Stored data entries

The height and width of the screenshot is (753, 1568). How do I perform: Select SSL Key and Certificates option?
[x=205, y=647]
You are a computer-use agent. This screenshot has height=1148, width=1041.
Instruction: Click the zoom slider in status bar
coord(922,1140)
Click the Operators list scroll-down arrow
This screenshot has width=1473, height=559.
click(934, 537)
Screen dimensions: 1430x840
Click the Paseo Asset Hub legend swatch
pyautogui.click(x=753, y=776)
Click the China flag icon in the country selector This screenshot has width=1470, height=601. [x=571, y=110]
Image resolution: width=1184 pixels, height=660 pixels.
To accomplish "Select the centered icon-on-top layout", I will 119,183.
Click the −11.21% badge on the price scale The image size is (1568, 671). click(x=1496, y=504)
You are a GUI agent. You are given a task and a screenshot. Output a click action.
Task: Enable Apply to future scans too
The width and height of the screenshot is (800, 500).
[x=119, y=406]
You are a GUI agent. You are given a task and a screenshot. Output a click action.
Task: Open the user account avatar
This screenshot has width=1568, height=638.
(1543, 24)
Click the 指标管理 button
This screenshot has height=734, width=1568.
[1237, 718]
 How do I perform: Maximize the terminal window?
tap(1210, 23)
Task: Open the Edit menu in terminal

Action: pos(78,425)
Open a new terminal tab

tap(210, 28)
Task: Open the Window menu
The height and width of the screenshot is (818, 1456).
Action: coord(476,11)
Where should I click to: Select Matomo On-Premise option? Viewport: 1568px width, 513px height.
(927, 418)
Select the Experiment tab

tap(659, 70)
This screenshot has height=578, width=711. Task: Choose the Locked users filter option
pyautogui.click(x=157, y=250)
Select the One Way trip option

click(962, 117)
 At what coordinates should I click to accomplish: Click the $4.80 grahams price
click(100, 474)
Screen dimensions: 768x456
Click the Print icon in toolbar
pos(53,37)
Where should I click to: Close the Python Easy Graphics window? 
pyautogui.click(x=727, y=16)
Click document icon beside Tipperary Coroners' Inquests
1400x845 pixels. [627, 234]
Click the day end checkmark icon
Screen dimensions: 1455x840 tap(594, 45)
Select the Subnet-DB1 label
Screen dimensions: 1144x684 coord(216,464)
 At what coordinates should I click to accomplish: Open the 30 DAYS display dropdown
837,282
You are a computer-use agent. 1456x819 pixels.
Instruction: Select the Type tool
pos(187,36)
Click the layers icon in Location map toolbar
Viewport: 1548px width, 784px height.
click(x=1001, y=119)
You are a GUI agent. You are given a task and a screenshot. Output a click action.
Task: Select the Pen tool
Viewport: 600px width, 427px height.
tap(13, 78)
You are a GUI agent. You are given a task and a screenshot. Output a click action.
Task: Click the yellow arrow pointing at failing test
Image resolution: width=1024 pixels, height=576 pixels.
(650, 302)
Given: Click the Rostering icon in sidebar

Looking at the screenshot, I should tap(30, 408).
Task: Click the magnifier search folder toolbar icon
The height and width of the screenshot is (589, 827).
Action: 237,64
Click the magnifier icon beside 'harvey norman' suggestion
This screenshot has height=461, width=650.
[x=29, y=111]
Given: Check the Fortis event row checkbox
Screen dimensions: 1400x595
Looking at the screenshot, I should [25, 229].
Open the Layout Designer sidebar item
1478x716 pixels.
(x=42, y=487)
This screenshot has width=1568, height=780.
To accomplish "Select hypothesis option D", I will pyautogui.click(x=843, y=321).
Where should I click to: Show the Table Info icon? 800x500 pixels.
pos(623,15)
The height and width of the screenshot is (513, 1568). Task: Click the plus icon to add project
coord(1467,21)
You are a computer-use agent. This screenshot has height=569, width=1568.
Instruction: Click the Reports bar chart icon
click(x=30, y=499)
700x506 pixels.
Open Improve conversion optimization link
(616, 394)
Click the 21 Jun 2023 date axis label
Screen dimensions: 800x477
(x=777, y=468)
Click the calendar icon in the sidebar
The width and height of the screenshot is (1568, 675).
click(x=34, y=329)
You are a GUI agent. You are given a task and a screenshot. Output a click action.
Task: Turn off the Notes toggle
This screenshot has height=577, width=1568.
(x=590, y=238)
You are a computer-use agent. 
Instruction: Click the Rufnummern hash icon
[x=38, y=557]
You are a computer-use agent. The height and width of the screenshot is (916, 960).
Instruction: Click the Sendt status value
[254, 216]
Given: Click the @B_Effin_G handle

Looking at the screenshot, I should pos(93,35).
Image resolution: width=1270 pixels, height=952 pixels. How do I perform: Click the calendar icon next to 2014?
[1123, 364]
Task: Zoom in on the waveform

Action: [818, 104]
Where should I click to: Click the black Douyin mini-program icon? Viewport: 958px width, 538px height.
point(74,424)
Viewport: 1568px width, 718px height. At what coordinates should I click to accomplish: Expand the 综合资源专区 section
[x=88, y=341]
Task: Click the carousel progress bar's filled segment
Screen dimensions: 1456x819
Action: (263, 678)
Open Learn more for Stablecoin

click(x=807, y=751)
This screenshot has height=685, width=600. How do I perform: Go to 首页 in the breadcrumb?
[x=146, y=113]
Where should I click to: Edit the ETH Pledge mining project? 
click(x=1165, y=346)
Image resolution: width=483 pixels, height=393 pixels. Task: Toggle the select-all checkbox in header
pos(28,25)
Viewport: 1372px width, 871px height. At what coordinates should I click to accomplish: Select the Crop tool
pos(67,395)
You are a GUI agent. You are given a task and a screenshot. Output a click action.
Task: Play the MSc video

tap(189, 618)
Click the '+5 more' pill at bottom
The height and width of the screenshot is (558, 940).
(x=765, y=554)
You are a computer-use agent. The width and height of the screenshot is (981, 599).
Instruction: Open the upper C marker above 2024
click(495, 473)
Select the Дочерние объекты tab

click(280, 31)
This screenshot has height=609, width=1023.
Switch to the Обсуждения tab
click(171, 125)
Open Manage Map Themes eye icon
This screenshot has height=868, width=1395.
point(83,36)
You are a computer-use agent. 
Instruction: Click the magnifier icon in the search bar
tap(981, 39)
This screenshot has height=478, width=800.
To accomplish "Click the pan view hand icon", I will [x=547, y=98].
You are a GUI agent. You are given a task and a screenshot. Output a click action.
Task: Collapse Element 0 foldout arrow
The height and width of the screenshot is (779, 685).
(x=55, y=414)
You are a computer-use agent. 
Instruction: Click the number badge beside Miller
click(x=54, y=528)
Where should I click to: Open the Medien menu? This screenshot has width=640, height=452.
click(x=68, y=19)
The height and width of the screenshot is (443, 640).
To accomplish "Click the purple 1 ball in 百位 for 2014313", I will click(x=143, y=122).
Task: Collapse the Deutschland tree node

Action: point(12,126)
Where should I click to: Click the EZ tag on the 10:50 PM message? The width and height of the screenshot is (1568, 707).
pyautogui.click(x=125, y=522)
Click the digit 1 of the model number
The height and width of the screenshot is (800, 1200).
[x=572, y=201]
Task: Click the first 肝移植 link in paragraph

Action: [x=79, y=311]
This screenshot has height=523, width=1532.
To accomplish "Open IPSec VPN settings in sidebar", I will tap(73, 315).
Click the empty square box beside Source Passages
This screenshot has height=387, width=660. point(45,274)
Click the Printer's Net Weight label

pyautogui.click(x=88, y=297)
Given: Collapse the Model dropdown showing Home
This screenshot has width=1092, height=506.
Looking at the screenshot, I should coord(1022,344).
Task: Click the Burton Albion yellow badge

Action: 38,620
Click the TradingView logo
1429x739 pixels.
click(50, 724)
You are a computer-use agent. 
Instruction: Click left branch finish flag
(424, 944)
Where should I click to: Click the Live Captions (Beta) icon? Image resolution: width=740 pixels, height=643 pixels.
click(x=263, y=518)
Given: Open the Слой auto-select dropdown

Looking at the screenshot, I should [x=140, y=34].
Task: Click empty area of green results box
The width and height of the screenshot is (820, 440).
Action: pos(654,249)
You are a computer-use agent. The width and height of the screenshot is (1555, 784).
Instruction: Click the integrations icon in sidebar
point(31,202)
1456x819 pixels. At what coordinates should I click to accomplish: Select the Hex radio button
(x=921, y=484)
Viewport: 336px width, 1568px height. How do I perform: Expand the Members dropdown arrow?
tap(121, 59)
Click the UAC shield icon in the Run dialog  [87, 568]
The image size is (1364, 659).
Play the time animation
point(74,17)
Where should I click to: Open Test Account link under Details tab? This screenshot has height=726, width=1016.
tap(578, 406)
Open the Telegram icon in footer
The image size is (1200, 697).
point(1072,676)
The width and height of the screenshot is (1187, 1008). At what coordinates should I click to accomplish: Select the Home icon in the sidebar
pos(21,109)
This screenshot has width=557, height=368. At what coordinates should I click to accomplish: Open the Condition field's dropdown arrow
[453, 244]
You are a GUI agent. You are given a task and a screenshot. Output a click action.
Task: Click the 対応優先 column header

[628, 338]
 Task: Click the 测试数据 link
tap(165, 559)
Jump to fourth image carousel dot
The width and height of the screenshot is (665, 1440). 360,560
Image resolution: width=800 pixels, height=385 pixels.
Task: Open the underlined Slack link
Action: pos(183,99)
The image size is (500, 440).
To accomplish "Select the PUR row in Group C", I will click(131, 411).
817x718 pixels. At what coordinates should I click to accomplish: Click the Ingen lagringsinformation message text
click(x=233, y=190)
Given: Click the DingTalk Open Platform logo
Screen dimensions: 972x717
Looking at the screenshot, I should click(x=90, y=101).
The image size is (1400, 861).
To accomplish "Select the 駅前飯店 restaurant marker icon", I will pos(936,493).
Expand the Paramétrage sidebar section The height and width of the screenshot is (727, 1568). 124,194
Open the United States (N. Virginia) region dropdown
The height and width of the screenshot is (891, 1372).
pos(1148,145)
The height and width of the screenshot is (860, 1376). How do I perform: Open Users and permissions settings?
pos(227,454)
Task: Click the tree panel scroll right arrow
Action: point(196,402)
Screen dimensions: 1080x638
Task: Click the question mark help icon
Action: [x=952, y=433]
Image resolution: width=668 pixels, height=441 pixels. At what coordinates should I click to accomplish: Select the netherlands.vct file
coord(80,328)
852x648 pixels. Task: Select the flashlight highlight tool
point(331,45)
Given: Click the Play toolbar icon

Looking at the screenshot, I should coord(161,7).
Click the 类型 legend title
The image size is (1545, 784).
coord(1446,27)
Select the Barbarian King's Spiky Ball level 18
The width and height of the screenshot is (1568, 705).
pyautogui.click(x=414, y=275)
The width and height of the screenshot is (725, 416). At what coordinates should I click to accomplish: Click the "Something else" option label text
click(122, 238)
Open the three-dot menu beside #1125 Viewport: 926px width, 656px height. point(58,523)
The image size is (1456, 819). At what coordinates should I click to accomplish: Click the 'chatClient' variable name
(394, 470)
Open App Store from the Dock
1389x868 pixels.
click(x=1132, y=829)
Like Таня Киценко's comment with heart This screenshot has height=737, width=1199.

- **JOB**
Update the lines from the one containing "Click the empty" through the one containing "tap(578, 406)", inclusive, changing "Instruction" to "Command" and leaving everything else as it is. Give only those lines.

- **RESULT OF THE TASK**
Click the empty square box beside Source Passages
This screenshot has height=387, width=660. point(45,274)
Click the Printer's Net Weight label

pyautogui.click(x=88, y=297)
Given: Collapse the Model dropdown showing Home
This screenshot has width=1092, height=506.
Looking at the screenshot, I should coord(1022,344).
Task: Click the Burton Albion yellow badge

Action: 38,620
Click the TradingView logo
1429x739 pixels.
click(50, 724)
You are a computer-use agent. 
Command: Click left branch finish flag
(424, 944)
Where should I click to: Click the Live Captions (Beta) icon? Image resolution: width=740 pixels, height=643 pixels.
click(x=263, y=518)
Given: Open the Слой auto-select dropdown

Looking at the screenshot, I should [x=140, y=34].
Task: Click empty area of green results box
The width and height of the screenshot is (820, 440).
Action: pos(654,249)
You are a computer-use agent. The width and height of the screenshot is (1555, 784).
Command: Click the integrations icon in sidebar
point(31,202)
1456x819 pixels. At what coordinates should I click to accomplish: Select the Hex radio button
(x=921, y=484)
Viewport: 336px width, 1568px height. How do I perform: Expand the Members dropdown arrow?
tap(121, 59)
Click the UAC shield icon in the Run dialog  [87, 568]
The image size is (1364, 659).
Play the time animation
point(74,17)
Where should I click to: Open Test Account link under Details tab? This screenshot has height=726, width=1016.
tap(578, 406)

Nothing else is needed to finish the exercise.